I've recently fixed up two la pavoni's I've bought on Ebay. The idea was to kinda fix up and learn about Lever Machines as I'm used to a Rancilio Silvia, and sell off the machines I no longer use.

After much more repair that I had anticipated, I have gotten them both working, one is a Post-Millennium and another is a Pre-Millennium machine.

The Post-Millenium machine I have works beautifully. After a short while I was making what I considered better coffee than my Silvia. It's easier to adjust the slightly course/fine grind with the pressure you manually apply with this machine.

The Pre-Millenium I've tried to use but have failed to get a decent shot from. I know these machines are different to operate, and after having another go today trying to ready guides about how to pull espresso from this one I am still failing. I think it's overheating, but I know we can't adjust the temperature on these machines, only the pressure gauge (which I assume is the pressure of the boiler, not the temperature).

I've tried pulling a shot after turning on from cold, heating once, easing out some water, it quickly re-heats and then I go for the shot.

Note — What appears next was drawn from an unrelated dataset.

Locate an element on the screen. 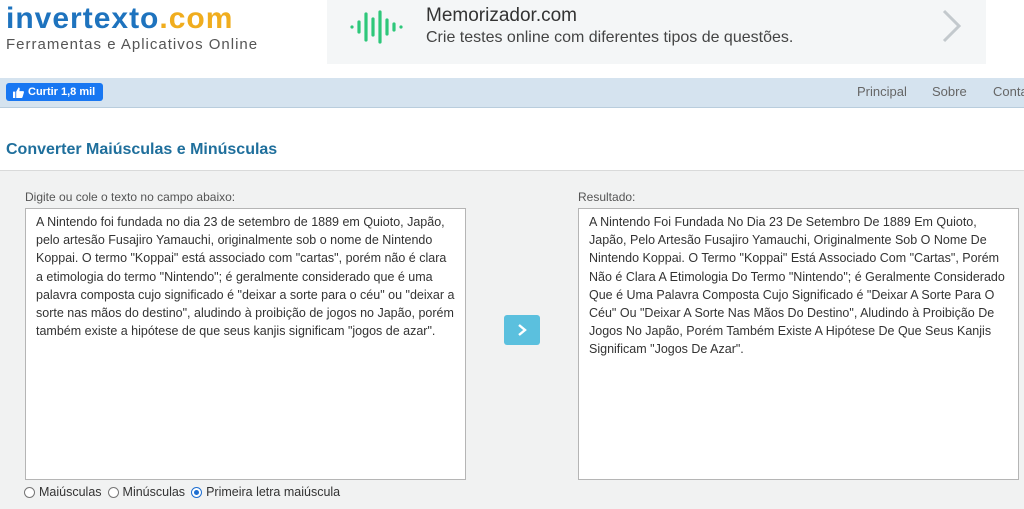 This screenshot has height=509, width=1024. input-label: Digite ou cole o texto no campo abaixo: is located at coordinates (130, 197).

I have also tried a cold flannel to cool down the grouphead, then pull a shot with similar results.

The coffee generally tastes very bitter and has lots of tannin (like a dry red wine), and always tastes poor. I usually aim to overextact my coffee rather then underextract as I have it with milk. This generally ends with a nice sharp espresso taste which is toned down by the milk. With the pre-millenium I'm getting bitter burnt. If I go to extract normally, it's just bitter and bland/slightly watery.

I've noticed a couple of differences with my machines on how they operate, I'm not sure if this is common for these machines:

The post-millenium (good coffee) takes ages to re-heat the boiler after use or opening the steam value, usually after about 30-60 seconds of the value open it kicks in.

The pre-millenium (bad coffee) is very very quick to get to temperature, after you pull any water it reheats about 5-10 seconds later for a few seconds and is up to temp again.

Another thing about the coffee I'm producing, sometime I get islands of crema from the pre-millenium machine which break apart and float around. It breaks apart like something bad is floating of the surface and doesn't look appetising in the slightest, hard to see in a static shot but it all moves around like little pieces:









Any help would be greatly appreciated on how to get good coffee from this machine. Do you think it's user error or my repair error?

Thanks for reading!

- James


----------



## hotCUPPA (Sep 24, 2019)

Hi James, how did it go with the pre-millenium?


----------